The early aggregation results of SW were promising, showing approximately 98 percent agreement between transcribers. But as the project went on and the heterogeneity of both the participants and the documents increased, clustering accuracy dipped, which negatively impacted text string comparison. From 2015 to 2020 the Zooniverse and Folger attempted to improve aggregation, with mixed success. In 2021, Wolfe and Van Hyning, several Folger colleagues, and five capstone students from UMD’s iSchool, collaborated on a SW data cleaning project.9 The students used Python to strip out duplicate lines of text, which was one of the most common aggregation errors. These transcriptions are being uploaded to the FromThePage crowdsourcing platform and edited by Folger docents, volunteers, and staff before they are published in Luna. The pages uploaded to EMMO go through a different pathway. They are extensively refined into diplomatic, semi-diplomatic, and normalized spellings, with additional tags and TEI P-4 markup. The pages in Luna are largely semi-diplomatic. All of these forms of transcription data have significant, and distinct, research value. The clean transcriptions in EMMO and Luna provide multiple search and discovery pathways. In bulk they can support scholarly editions, sentiment analysis, Natural Language Processing, HTR, and more. The uncleaned raw data from each volunteer has another purpose. It reveals common mis-readings and slips such as eyeskip, as well as information about individual transcribers (whose identities will be anonymized in the published data). The raw data are akin to dirty OCR, which has been used by the Viral Texts project team to help backwards-engineer common OCR errors, which in turn can be used to automatically clean up dirty OCR.10 The raw SW data could be used to train computers to identify common transcription errors–findings that would have both scholarly and commercial applications.

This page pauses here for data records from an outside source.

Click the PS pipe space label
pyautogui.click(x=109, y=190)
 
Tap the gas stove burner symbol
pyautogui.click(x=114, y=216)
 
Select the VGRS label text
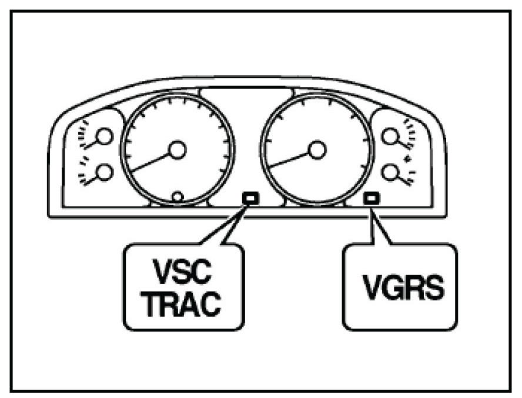coord(400,289)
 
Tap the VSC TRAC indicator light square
coord(250,198)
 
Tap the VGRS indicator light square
coord(371,198)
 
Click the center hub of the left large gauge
coord(176,150)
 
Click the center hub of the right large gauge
coord(317,150)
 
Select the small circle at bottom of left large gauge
coord(177,196)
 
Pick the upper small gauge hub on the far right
coord(390,137)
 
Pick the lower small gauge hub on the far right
coord(390,172)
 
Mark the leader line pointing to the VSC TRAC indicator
coord(226,226)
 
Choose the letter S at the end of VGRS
coord(433,289)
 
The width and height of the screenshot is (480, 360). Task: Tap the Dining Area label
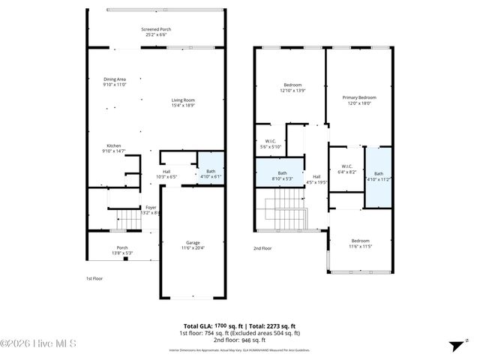115,82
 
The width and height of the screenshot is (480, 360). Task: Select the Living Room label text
182,102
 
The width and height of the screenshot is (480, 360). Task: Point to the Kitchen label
113,148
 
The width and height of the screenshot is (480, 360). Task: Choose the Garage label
193,245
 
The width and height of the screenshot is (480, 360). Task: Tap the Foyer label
151,210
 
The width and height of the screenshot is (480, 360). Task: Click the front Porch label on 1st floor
122,250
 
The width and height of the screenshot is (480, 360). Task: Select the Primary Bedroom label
358,100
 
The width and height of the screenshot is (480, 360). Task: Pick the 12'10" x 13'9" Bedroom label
292,88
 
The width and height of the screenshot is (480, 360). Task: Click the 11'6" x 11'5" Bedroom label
360,244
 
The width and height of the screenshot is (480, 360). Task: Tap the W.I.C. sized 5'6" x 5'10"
270,144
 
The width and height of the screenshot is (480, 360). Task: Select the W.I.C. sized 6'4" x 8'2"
346,170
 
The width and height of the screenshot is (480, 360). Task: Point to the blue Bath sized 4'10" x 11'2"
378,177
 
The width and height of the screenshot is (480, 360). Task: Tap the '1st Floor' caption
94,278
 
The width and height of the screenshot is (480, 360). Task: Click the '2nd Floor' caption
262,248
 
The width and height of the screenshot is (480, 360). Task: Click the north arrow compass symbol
454,345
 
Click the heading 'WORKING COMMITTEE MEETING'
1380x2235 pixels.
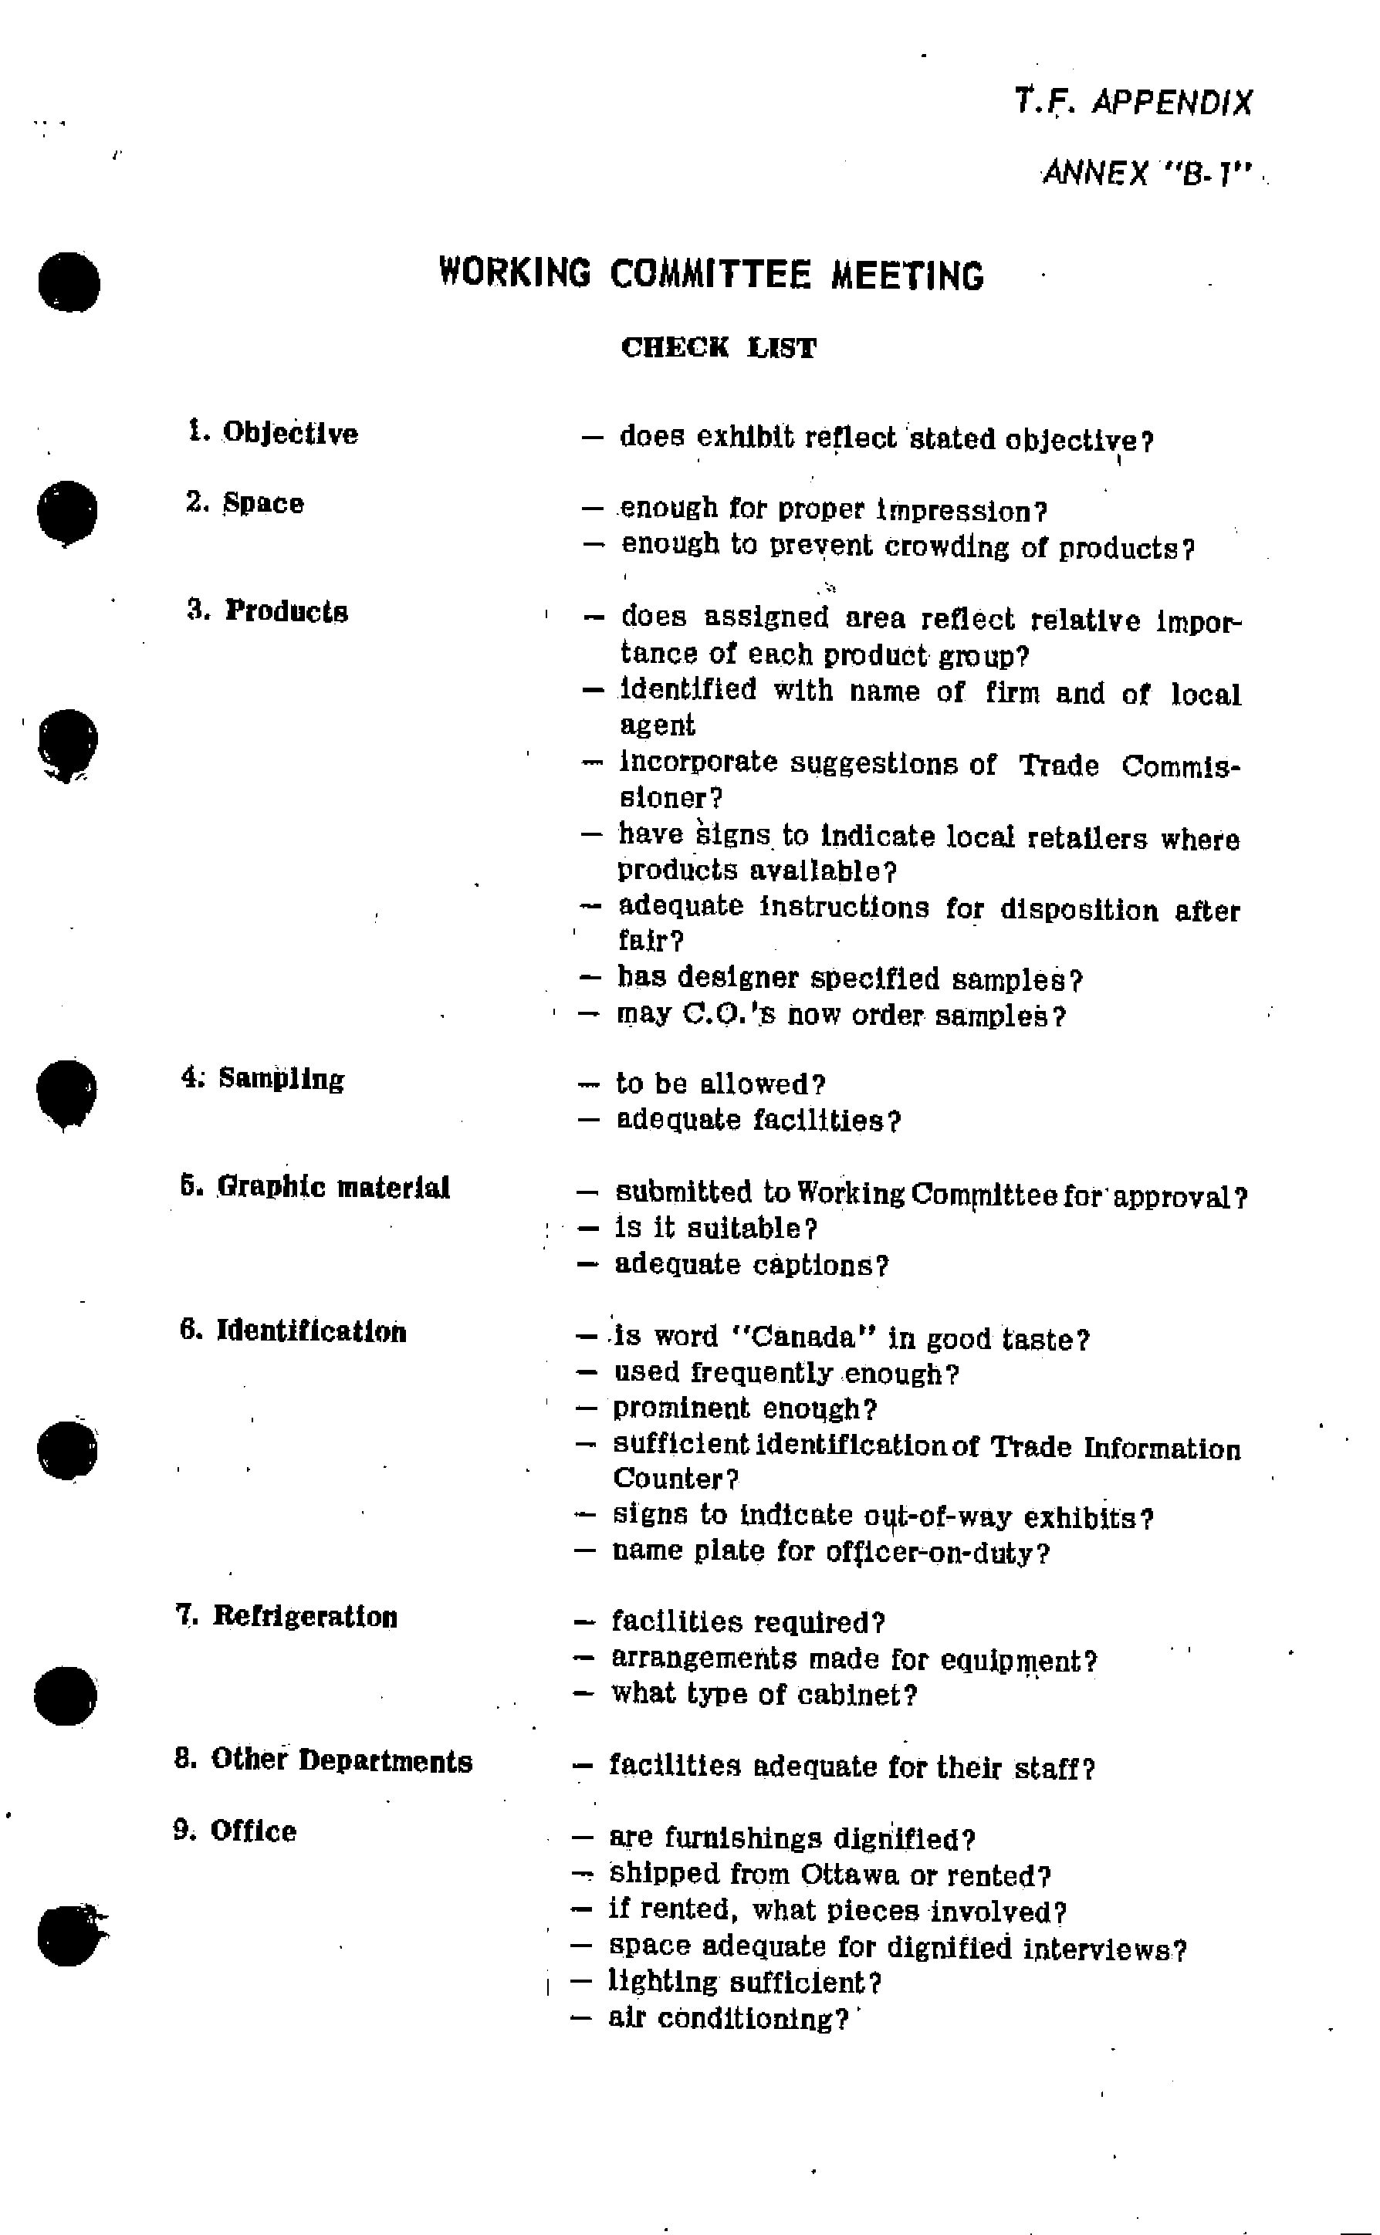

Datasets 2 & 3 will support research into volunteer engagement and online communities. For example, our preliminary investigations reveal that patterns of participation on SW are pretty different from engagement on Transcribe Bentham, another well-known crowdsourcing project. Rather than being driven by a small handful of dedicated volunteers, SW drew more sustained participation from a wider cohort. This was likely due to encouraging people to only transcribe lines they felt confident about, rather than whole pages.